You guys would have loved the letter to the editor I read yesterday, and the rebuttal that went with it.  I tried like hell to find it online, but it eluded me.

The letter was published in a local weekly newspaper/magazine from the county where I work (Monroe County, PA).  Its one of those free rags with lots of local color and advertisements, prayers and in memoriums, wedding and funeral announcements... you get the idea, right?  This part of PA has a very large Catholic population (mainly Italian and Irish, with Poles and Latinos too), so many of the prayers, intercessions and blessings are of a very Catholic nature.  With that Catholic flavor, there comes a touch of conservatism, too... and that is what prompted the letter to the editor.

The letter was written by a young woman, probably late teens, whose spelling and grammar were left unimproved by the editor when he published her comments.  Her main issue seems to have been that there was far too much "opinion" and "religion" in the publication for her taste.  Seems her liberal young mind didn't have any tolerance for the prayers and supplications of the faithful that read and contribute, so she was starting a campaign to stop her "friends" from reading the paper.

The editor did a fantastic job of showing just how "ignorant" this sort of person is... and where this sort of person comes from.  Knowing nothing about her background, level of education, upbringing or anything else, he blamed her closed-mindedness, intolerance and bigotry on a fundamental failing in the general education system of this country.

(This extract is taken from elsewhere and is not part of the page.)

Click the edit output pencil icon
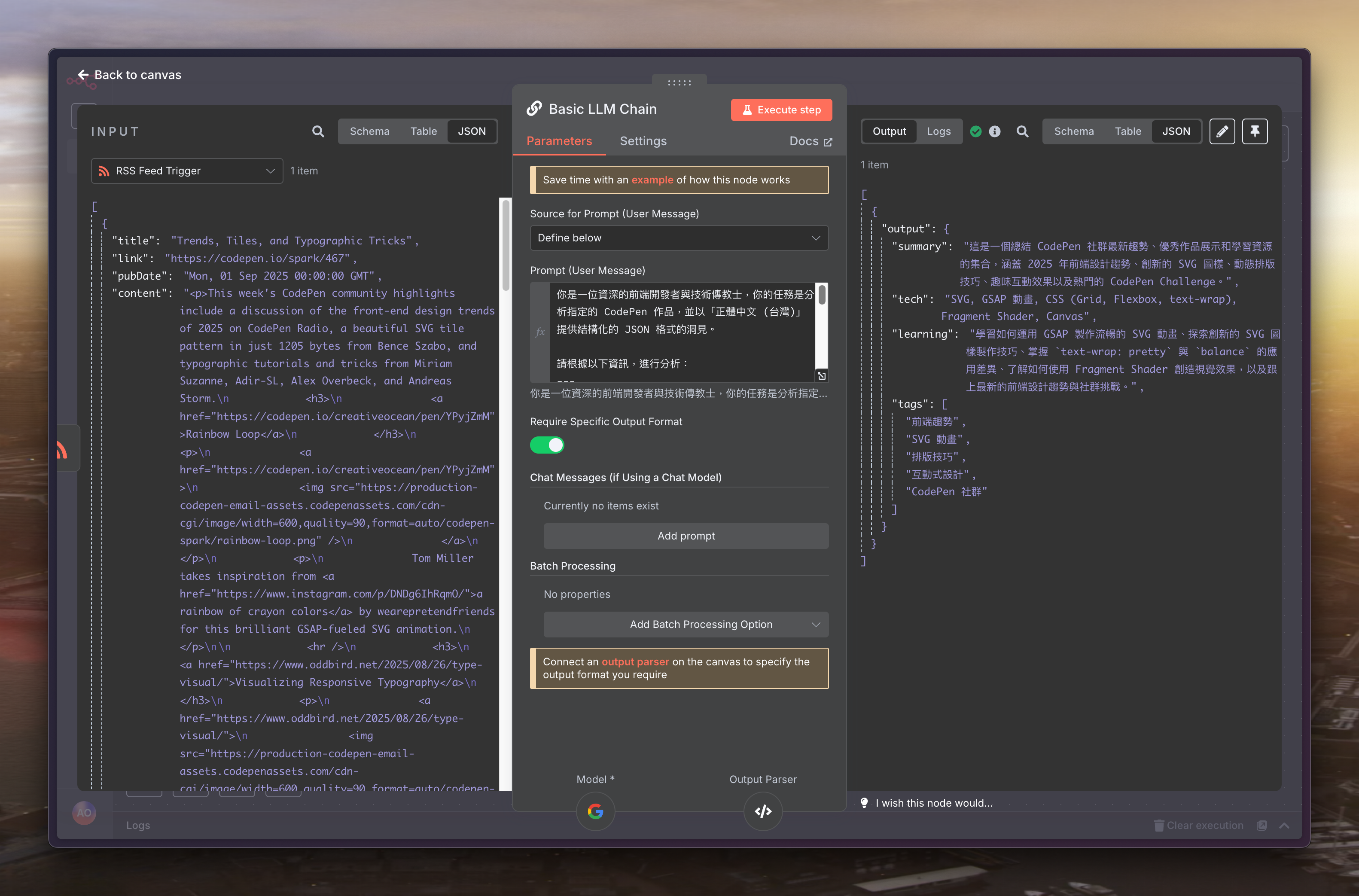The image size is (1359, 896). [1222, 131]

As the editor said in his rebuttal, he did nothing to make her look more stupid or ignorant than she did all by herself.  He simply followed a time-honored Bund method of systematically reducing an argument to its core pieces and showing them for exactly what they proved to be:  exactly the same sort of intolerance, ignorance and backwards thinking that she was wrongly accusing the paper of utilizing.  He even printed her letter in black ink and his comments and responses in red, so that there could be no confusion as to what was being read.

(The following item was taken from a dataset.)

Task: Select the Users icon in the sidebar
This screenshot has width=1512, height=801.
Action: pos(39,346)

The young woman seemed fixated on the premise that what was printed in the paper was irrelevant or worse, harmful, to the greater community at large because it was not the view of the majority.  Not everyone believes in the same "god" as Catholics (an utterly ignorant statement in and of itself), so either a disclaimer needs to be applied or equal time and space needs to be dedicated to ALL other views.  The editor calmly and rationally pointed out that there were, by his estimations, more than 46,000 "established" religions and faiths in North America alone, worshiping any number of gods, deities, spirits, trees, etc. and almost countless "denominations" within that sphere.  Were he to dedicate time and space to ALL of these, no one would print the paper, let alone read it.

She repeatedly made reference to the "fact" that by keeping his articles and contributions to such a narrow segment of our society (presumably meaning Catholics and Republicans), we were alienating others and detracting from the diversity that she so loved to see in our country.  She compared the views expressed in the paper with something she expected to read in a paper from central Alabama... again, presumably meaning that people from central Alabama were inherently closed-minded, ignorant, diversity-hating fascists. The editor then pointed to the obvious "fact" that it was, in fact, herself that was being narrow-minded and bigoted by assuming that everyone from central Alabama would think or act the way she thought they would... or should.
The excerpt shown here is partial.